(Beginning of Record extracts)

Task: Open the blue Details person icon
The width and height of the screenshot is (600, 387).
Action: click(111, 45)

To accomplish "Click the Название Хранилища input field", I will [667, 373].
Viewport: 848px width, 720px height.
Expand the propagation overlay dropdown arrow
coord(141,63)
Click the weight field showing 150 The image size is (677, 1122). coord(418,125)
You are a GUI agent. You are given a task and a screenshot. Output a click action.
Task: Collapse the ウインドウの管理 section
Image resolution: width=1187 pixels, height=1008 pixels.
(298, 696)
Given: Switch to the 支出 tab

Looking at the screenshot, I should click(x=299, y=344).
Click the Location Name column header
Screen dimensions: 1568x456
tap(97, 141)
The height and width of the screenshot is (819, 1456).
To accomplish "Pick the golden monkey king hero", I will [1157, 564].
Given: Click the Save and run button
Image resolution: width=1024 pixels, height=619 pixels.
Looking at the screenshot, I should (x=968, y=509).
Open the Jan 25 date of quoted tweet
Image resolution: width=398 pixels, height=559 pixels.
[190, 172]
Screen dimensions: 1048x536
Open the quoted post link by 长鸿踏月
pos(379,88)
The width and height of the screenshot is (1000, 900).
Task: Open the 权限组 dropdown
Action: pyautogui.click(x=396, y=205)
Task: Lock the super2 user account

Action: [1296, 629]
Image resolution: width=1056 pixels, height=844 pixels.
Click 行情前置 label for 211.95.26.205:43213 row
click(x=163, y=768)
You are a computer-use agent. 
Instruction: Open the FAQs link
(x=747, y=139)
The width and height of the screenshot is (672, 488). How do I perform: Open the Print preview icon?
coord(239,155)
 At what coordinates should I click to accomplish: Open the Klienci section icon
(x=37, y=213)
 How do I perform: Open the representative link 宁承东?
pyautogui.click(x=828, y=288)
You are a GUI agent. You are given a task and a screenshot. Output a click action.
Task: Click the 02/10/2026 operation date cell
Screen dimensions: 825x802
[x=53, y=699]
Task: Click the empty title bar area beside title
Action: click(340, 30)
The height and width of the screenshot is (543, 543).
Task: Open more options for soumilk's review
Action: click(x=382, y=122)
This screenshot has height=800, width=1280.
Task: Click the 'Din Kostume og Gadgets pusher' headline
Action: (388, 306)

(End of Record extracts)

Problem to solve: Print the material once more, exactly.

Result of this task:
Task: Open the blue Details person icon
The width and height of the screenshot is (600, 387).
Action: click(111, 45)

To accomplish "Click the Название Хранилища input field", I will [667, 373].
Viewport: 848px width, 720px height.
Expand the propagation overlay dropdown arrow
coord(141,63)
Click the weight field showing 150 The image size is (677, 1122). coord(418,125)
You are a GUI agent. You are given a task and a screenshot. Output a click action.
Task: Collapse the ウインドウの管理 section
Image resolution: width=1187 pixels, height=1008 pixels.
(298, 696)
Given: Switch to the 支出 tab

Looking at the screenshot, I should click(x=299, y=344).
Click the Location Name column header
Screen dimensions: 1568x456
tap(97, 141)
The height and width of the screenshot is (819, 1456).
To accomplish "Pick the golden monkey king hero", I will [1157, 564].
Given: Click the Save and run button
Image resolution: width=1024 pixels, height=619 pixels.
Looking at the screenshot, I should (x=968, y=509).
Open the Jan 25 date of quoted tweet
Image resolution: width=398 pixels, height=559 pixels.
[190, 172]
Screen dimensions: 1048x536
Open the quoted post link by 长鸿踏月
pos(379,88)
The width and height of the screenshot is (1000, 900).
Task: Open the 权限组 dropdown
Action: pyautogui.click(x=396, y=205)
Task: Lock the super2 user account

Action: [1296, 629]
Image resolution: width=1056 pixels, height=844 pixels.
Click 行情前置 label for 211.95.26.205:43213 row
click(x=163, y=768)
You are a computer-use agent. 
Instruction: Open the FAQs link
(x=747, y=139)
The width and height of the screenshot is (672, 488). How do I perform: Open the Print preview icon?
coord(239,155)
 At what coordinates should I click to accomplish: Open the Klienci section icon
(x=37, y=213)
 How do I perform: Open the representative link 宁承东?
pyautogui.click(x=828, y=288)
You are a GUI agent. You are given a task and a screenshot. Output a click action.
Task: Click the 02/10/2026 operation date cell
Screen dimensions: 825x802
[x=53, y=699]
Task: Click the empty title bar area beside title
Action: click(340, 30)
The height and width of the screenshot is (543, 543).
Task: Open more options for soumilk's review
Action: click(x=382, y=122)
This screenshot has height=800, width=1280.
Task: Click the 'Din Kostume og Gadgets pusher' headline
Action: (388, 306)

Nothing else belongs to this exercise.